Back in Nashville, it's fall and the woods will be awash with beautiful fireworks colours. She's already bought pink smoker lollies (for Marlo) and Peanut Slabs (for Matt) to take back with her. By then, she'll have been away for two months. Life on the road can be lonely, travelling solo, but the economics make sense. The tour won't make money but she hasn't lost money, either.
"I might even be able to go back and buy some groceries for a couple of weeks," says Sherrod, who thinks giving up drinking alcohol has helped keep her head in a good space. "But breaking even is cool. I'm sowing seeds."
Gradually the rows of second-hand couches and chairs begin to fill. Sitting right up front are a local couple who stumbled across Proteins of Magic on YouTube. By the end of the show, they're buzzing. It's like they've discovered a secret and can't wait for the rest of the world to catch up.
Being signed to a record label will take some of the pressure off Sherrod who's operated completely independently until now, giving her more time to write and exposing her music to a much wider audience.

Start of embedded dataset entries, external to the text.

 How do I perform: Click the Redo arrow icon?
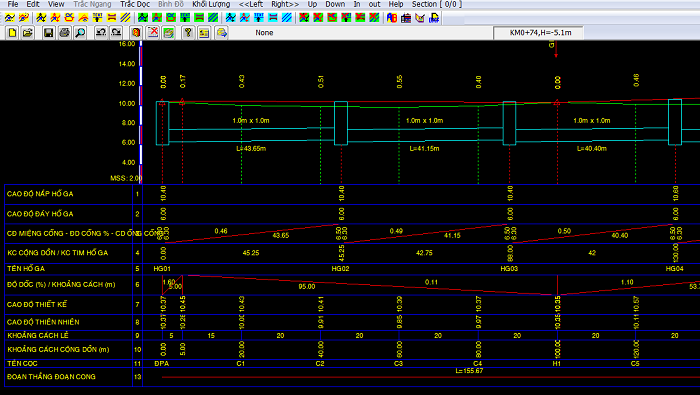coord(116,33)
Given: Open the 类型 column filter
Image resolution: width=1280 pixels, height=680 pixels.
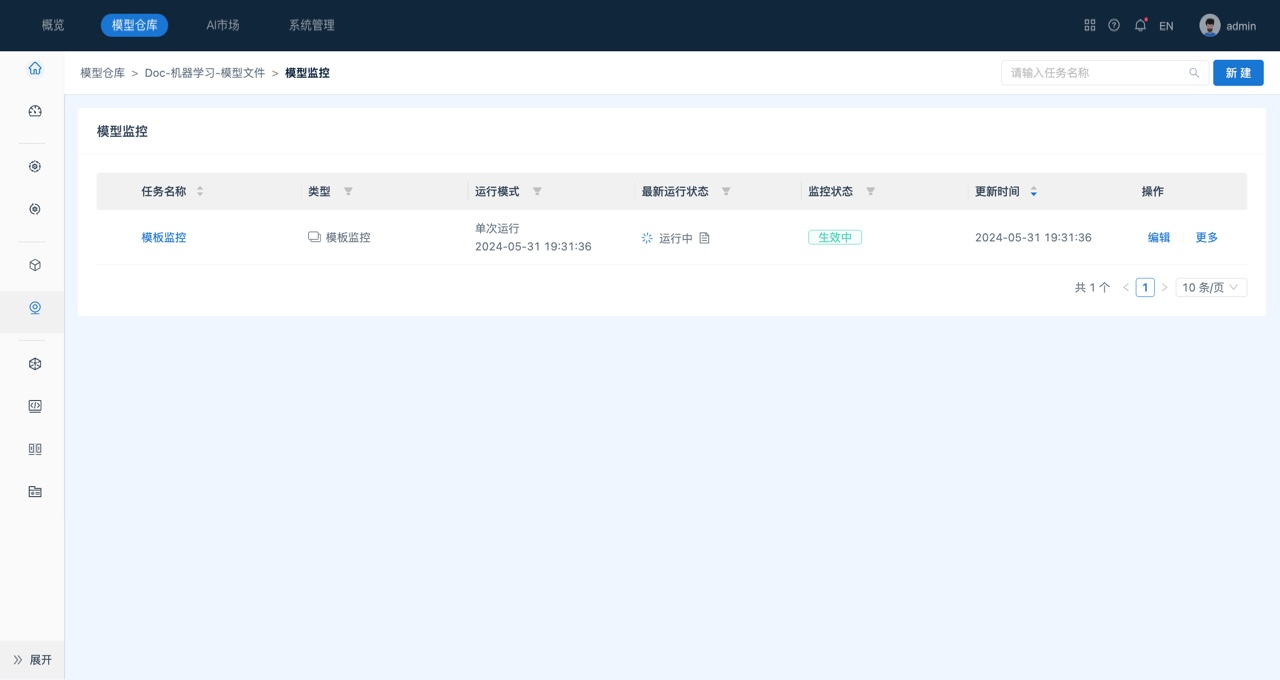Looking at the screenshot, I should (x=348, y=191).
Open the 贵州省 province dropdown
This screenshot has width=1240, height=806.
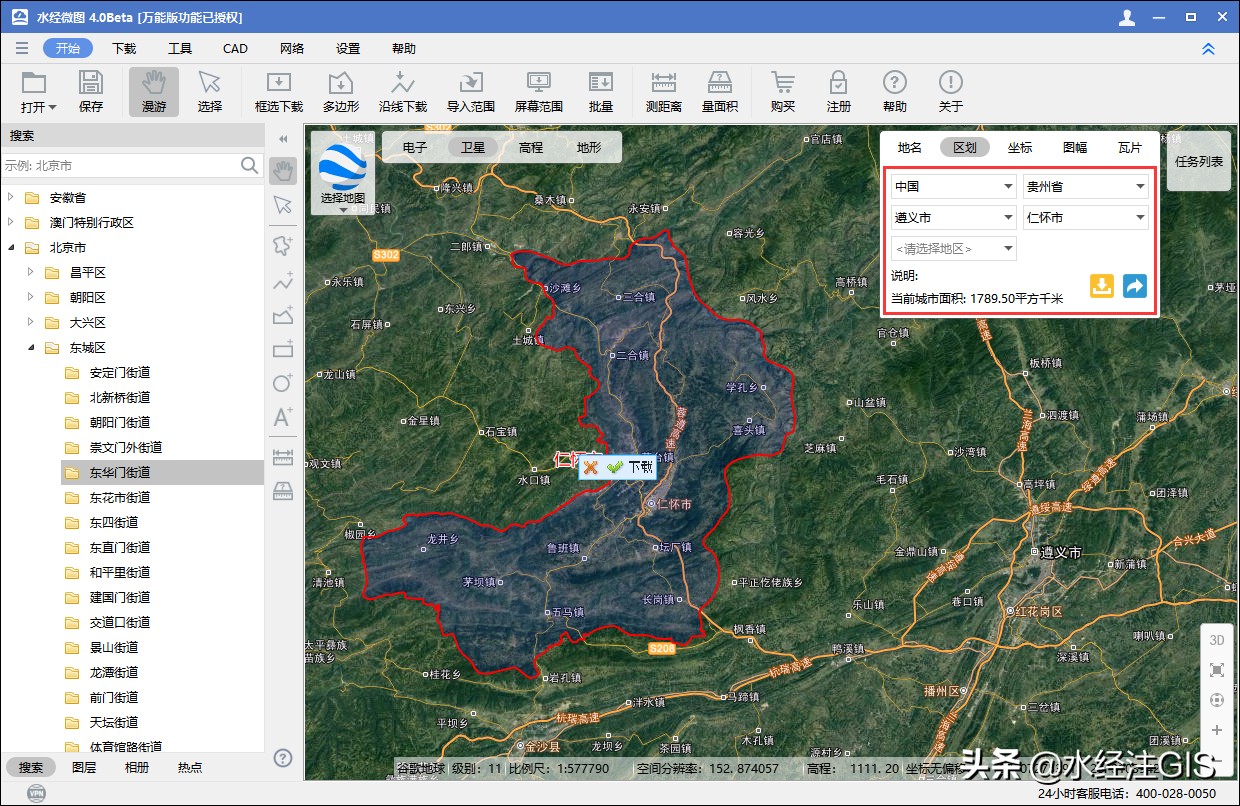pyautogui.click(x=1085, y=186)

Particle Recordings label manager Margot Didsbury spent 16 years immersed in London's music industry before moving home to Aotearoa with her young family in January to run the new imprint for Bigpop, an Auckland-based record label and music publisher that has a central-city recording studio. Proteins of Magic is one of her first signings.
Didsbury went to art school with Sherrod — "I've always seen her as quite otherworldly" — and has followed her career closely for the past two decades. She's always been a believer in Sherrod's work and says the chemistry is potent in her live performance.
"That's where the power lies; the audience sees her magic and they're hooked. Everything is surprising about Kelly; it's very hard to put her in a box. But even if she finds a more avant-garde niche, if that world knows about her, they'll be with her forever."